On March 15, 2019, four radiation oncologists alleged that their employer, 21st Century Oncology LLC, and its related entities have maintained an illegal monopoly over the provision of radiation oncology services in three counties in southwest Florida in violation of federal antitrust laws. Dosoretz v. 21st Century Oncology Holdings, Inc., 2:19-cv-00162-UA-UAM, filed in the U.S. District Court for the Middle District of Florida, alleges that the anti-competitive conduct includes requiring the oncologists—the “only radiation oncologists in these counties”—to sign “onerous” non-compete agreements that stifled competition in the counties and “exclusive long-term contracts with key hospitals,” which allegedly created a monopoly on radiation oncology services for patients at those hospitals. The complaint seeks a declaration that (1) the defendants violated the Sherman Act through their anticompetitive practices and (2) the doctors’ non-compete agreements are unenforceable. Alternatively, the doctors seek to restrict the temporal and geographic scope of the overbroad non-competes. The defendants’ motion to dismiss is pending.

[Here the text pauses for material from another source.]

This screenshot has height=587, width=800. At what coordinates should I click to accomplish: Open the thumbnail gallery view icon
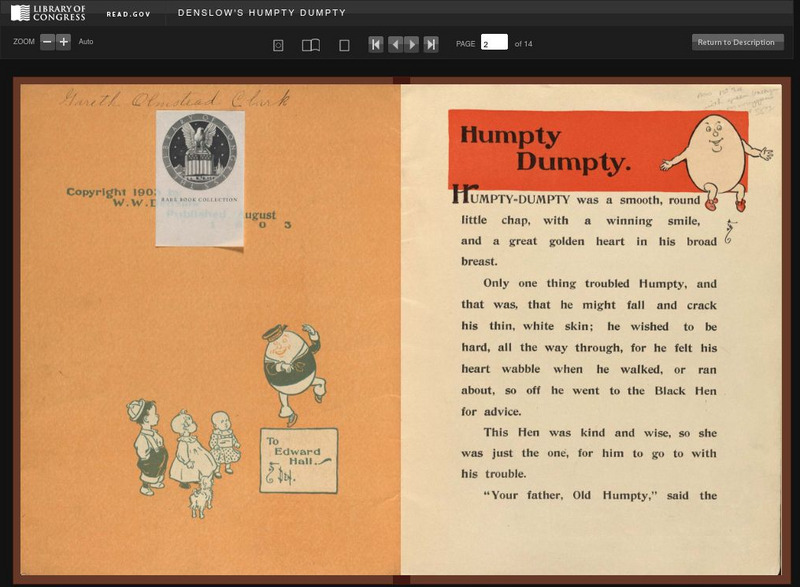[x=277, y=44]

It is not easy to prevail on a monopolization claim premised on non-compete restrictions in employment agreements. As explained in Cole v. Champion Enters., 496 F. Supp. 2d 613, 635 (M.D.N.C. 2007), although “[t]here can be little doubt that the Sherman Act applies to [non-competes],” there is little “precedent”; “[o]ne explanation … may be the difficulty involved in proving that a post-employment noncompetition agreement violates the Sherman Act. Such agreements are not per se violations of the Sherman Act but must be analyzed under the rule of reason. To establish a violation under the rule of reason, one must prove that the agreement has an adverse effect on competition in the relevant market.”
The Dosoretz case is worth watching. If it progresses, it may provide valuable insight for non-competition litigants, whether they are asserting or fighting an antitrust claim premised on non-compete agreements.
 29 U.S.C. § 1051(2).
 Thomas v. Bostwick, No. 13-cv-02544-JCS, 2014 U.S. Dist. LEXIS 123524 (N.D. Cal. Sep. 3, 2014).
 Conklin v. Brookfield Homes Holdings, Inc., No. SACV 08-00452-CJC(PJWx), 2009 U.S. Dist. LEXIS 134870 at *10 (C.D. Cal. Oct. 6, 2009) (enforcing forfeiture-for-competition clause in Top Hat Plan against California employee); Clark v. Lauren Young Tire Ctr. Profit Sharing Tr., 816 F.2d 480 (9th Cir. 1987)(“ERISA preempts state law with respect to non-competition forfeiture clauses.”); Lojek v. Thomas, 716 F.2d 675 (9th Cir. 1983) (“The district court correctly decided that ERISA has preempted Idaho law and that federal law governs the validity of the plan.”); Elbling v. Crawford & Co., No. 16cv2951-L(KSC), 2018 U.S. Dist. LEXIS 53521 (S.D. Cal. Mar. 28, 2018) (state law denial of benefits claims preempted by ERISA).
 Elbling, at *8 (“[T]he Ninth Circuit reviews administrators’ decisions regarding top hat plans for abuse of discretion when the plan gives the plan administrator discretionary authority to resolve claims.”); Wall v. Alcon Labs. Inc., 551 F. App’x 794, 799 (5th Cir. 2014) (plan administrator’s determination that plaintiff “violated the non-compete clause” in Top Hat Plan is subject to “arbitrary and capricious” standard of review).
 Abrasic 90 Inc. v. Weldcote Metals, Inc., No. 1:18-cv-05376 (N.D. Ill. Mar. 3, 2019) at 11.